▶ [Set of tasks]
A: Reproduce the LiFR-Seg summary from "Conference: ICLR2026" to "segmentation at night.".
B: Continue the LiFR-Seg summary from where it stops.
* BEGIN Supplied passage *
LiFR-Seg: Anytime High-Frame-Rate Segmentation via Event-Guided Propagation¶

Conference: ICLR2026
OpenReview: https://openreview.net/forum?id=9oS7DHIg7f
Code: To be confirmed
Area: Semantic Segmentation
Keywords: Event Cameras, Anytime Segmentation, High-Frame-Rate Perception, Feature Propagation, Uncertainty Modeling

TL;DR¶

LiFR-Seg propagates semantic features from low-frame-rate RGB images to arbitrary intermediate time points using high-frequency motion fields estimated from event streams. By employing uncertainty weighting and temporal memory to mitigate event sparsity and long-interval degradation, it allows low-frame-rate hardware to approach or even exceed the performance of high-frame-rate RGB segmentation at night.

Background & Motivation¶

Background: Autonomous driving, UAVs, and robotics require continuous and dense scene understanding. Semantic segmentation usually relies on standard RGB cameras producing frame-by-frame outputs. Mainstream video semantic segmentation utilizes temporal consistency between adjacent frames or uses optical flow to propagate keyframe features, but most of these methods assume the input itself is a high-frame-rate video stream.

Limitations of Prior Work: Standard cameras have limited frame rates (e.g., 20Hz), providing a frame every 50ms. In high-speed scenarios, the rapid movement of pedestrians, vehicles, or the robot itself may occur between frames. During this "blind period," the system lacks new RGB images and must rely on stale results. While high-frame-rate RGB cameras can mitigate this, they are significantly more expensive and power-hungry; examples in the appendix show that high-speed RGB cameras cost and consume much more than event cameras.
* END Supplied passage *
* BEGIN Material *
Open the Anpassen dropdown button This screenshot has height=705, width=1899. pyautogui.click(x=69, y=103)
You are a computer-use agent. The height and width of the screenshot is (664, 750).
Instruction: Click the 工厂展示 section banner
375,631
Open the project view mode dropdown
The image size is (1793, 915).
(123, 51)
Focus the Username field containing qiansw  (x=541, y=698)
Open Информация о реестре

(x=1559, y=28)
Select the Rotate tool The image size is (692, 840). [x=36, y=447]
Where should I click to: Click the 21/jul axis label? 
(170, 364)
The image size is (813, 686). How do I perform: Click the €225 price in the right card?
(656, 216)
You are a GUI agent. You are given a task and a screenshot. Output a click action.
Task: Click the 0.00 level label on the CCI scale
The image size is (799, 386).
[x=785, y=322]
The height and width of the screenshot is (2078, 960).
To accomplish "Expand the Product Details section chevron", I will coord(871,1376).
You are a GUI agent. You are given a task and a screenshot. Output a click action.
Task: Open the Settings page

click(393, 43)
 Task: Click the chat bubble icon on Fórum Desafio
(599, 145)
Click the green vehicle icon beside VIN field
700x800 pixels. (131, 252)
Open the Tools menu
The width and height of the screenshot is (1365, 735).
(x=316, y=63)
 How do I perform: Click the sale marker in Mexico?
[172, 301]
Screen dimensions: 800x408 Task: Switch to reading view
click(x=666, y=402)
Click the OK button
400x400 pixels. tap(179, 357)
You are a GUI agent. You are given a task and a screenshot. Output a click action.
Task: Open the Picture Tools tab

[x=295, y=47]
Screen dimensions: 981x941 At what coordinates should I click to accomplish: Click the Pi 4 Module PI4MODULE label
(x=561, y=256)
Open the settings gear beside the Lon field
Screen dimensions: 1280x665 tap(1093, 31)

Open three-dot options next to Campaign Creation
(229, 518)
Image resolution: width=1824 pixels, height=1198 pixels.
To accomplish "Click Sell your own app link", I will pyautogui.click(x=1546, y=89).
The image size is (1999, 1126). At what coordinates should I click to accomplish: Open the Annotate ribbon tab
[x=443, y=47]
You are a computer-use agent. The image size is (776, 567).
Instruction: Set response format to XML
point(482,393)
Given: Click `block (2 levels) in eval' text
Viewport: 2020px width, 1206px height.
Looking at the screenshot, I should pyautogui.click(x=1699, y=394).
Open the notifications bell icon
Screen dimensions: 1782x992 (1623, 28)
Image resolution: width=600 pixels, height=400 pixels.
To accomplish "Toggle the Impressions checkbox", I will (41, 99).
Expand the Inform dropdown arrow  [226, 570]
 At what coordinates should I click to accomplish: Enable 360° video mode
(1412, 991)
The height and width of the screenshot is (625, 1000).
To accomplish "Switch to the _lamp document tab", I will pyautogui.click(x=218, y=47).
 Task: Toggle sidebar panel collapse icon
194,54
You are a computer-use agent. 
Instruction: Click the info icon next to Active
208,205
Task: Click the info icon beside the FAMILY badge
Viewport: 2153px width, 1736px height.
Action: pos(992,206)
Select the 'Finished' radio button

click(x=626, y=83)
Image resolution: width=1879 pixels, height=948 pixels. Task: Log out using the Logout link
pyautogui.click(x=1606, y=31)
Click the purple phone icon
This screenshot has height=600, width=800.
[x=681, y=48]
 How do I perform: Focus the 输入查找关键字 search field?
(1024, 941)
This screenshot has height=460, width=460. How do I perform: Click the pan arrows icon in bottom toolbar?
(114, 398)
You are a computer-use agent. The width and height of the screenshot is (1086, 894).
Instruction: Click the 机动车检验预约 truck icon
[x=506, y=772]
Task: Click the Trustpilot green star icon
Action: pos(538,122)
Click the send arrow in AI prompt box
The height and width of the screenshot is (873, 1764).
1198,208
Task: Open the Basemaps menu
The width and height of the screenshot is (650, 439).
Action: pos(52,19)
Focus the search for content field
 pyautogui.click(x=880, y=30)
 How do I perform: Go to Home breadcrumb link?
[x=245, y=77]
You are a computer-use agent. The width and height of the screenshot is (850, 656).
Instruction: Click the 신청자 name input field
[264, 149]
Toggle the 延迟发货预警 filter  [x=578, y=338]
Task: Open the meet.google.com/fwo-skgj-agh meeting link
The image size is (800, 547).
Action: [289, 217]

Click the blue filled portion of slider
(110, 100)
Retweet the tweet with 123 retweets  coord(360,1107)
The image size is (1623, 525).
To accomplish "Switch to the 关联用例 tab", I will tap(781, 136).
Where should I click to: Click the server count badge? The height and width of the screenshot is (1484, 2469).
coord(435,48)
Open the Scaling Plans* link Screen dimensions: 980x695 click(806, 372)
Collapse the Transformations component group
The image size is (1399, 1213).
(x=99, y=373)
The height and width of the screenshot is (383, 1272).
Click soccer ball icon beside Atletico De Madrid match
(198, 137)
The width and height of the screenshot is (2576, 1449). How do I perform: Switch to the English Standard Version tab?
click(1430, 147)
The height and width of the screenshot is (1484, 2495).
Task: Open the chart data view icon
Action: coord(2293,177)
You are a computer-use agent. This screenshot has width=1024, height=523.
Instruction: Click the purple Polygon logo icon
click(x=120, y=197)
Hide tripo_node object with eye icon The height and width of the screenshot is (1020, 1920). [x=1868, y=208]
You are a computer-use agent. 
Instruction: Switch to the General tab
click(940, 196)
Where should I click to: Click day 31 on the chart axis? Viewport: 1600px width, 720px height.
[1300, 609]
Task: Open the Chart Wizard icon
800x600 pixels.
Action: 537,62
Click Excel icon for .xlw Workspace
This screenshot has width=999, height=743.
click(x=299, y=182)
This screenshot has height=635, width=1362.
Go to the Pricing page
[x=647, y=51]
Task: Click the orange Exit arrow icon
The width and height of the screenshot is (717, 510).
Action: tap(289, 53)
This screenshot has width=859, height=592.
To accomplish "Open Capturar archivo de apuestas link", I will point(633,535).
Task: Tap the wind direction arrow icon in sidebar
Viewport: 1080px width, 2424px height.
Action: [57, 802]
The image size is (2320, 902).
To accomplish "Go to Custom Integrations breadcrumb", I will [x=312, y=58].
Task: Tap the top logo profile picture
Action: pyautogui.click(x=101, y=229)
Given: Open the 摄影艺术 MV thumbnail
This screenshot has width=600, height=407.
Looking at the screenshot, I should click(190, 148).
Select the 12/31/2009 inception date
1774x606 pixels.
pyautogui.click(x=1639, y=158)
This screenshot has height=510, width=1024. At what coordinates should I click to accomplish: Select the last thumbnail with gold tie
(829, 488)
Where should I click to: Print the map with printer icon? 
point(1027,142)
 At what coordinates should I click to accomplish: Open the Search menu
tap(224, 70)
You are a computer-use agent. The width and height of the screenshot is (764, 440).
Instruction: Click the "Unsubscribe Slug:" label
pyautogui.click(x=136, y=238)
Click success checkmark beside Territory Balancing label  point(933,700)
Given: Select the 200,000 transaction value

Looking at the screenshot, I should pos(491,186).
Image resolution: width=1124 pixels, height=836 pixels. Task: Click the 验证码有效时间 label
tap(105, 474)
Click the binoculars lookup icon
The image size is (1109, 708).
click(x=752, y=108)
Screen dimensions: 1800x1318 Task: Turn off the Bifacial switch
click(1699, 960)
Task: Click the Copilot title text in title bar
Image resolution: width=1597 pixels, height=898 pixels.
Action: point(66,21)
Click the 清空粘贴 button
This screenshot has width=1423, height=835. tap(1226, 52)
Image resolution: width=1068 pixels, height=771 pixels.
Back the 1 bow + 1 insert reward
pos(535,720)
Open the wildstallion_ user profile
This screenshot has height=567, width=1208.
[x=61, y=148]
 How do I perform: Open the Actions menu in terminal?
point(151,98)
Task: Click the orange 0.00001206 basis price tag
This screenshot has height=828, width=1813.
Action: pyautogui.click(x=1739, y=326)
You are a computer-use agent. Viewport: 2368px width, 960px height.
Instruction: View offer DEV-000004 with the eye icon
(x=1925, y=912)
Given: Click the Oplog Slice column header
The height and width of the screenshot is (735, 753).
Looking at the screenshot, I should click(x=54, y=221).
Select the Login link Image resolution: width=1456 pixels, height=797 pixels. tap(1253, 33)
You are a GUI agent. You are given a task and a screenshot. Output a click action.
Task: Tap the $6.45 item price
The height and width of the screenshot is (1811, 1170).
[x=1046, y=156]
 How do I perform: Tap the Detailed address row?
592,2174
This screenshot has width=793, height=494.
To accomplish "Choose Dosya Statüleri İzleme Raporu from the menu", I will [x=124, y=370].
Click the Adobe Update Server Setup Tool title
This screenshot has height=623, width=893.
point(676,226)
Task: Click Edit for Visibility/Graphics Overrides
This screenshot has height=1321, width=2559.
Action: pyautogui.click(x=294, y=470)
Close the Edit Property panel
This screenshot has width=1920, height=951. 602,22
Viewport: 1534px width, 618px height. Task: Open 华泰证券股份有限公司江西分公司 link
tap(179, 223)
* END Material *
▶ [Answers for this exercise]
A:
Conference: ICLR2026
OpenReview: https://openreview.net/forum?id=9oS7DHIg7f
Code: To be confirmed
Area: Semantic Segmentation
Keywords: Event Cameras, Anytime Segmentation, High-Frame-Rate Perception, Feature Propagation, Uncertainty Modeling

TL;DR¶

LiFR-Seg propagates semantic features from low-frame-rate RGB images to arbitrary intermediate time points using high-frequency motion fields estimated from event streams. By employing uncertainty weighting and temporal memory to mitigate event sparsity and long-interval degradation, it allows low-frame-rate hardware to approach or even exceed the performance of high-frame-rate RGB segmentation at night.

B:
Key Challenge: Event cameras record brightness changes with microsecond temporal resolution and excel at capturing motion, but the data is spatially sparse with weak texture and semantics. RGB images provide rich semantics but are temporally sparse. The challenge lies not in simply combining RGB and events, but in using the motion information from events to reliably propagate dense semantics extracted from RGB to any target moment.

Goal: The authors propose Anytime Interframe Semantic Segmentation: given a single past RGB frame \(I_t\) and the event stream \(E_{t-\Delta t\to t+\delta t}\) from the past to the target moment, predict the semantic segmentation map for any \(t+\delta t\) without using future RGB frames. This requires both causality and anytime predictability rather than outputting only at fixed frame intervals.

Key Insight: The observation is that while event streams are semantically weak, they provide high-frequency motion cues. By extracting deep semantic features from RGB frames and propagating them via motion fields estimated from events, the "semantics from RGB" and "timing from events" can be processed separately. This is less affected by reconstruction blur than pixel-level interpolation and has a clearer geometric inductive bias than direct multimodal fusion.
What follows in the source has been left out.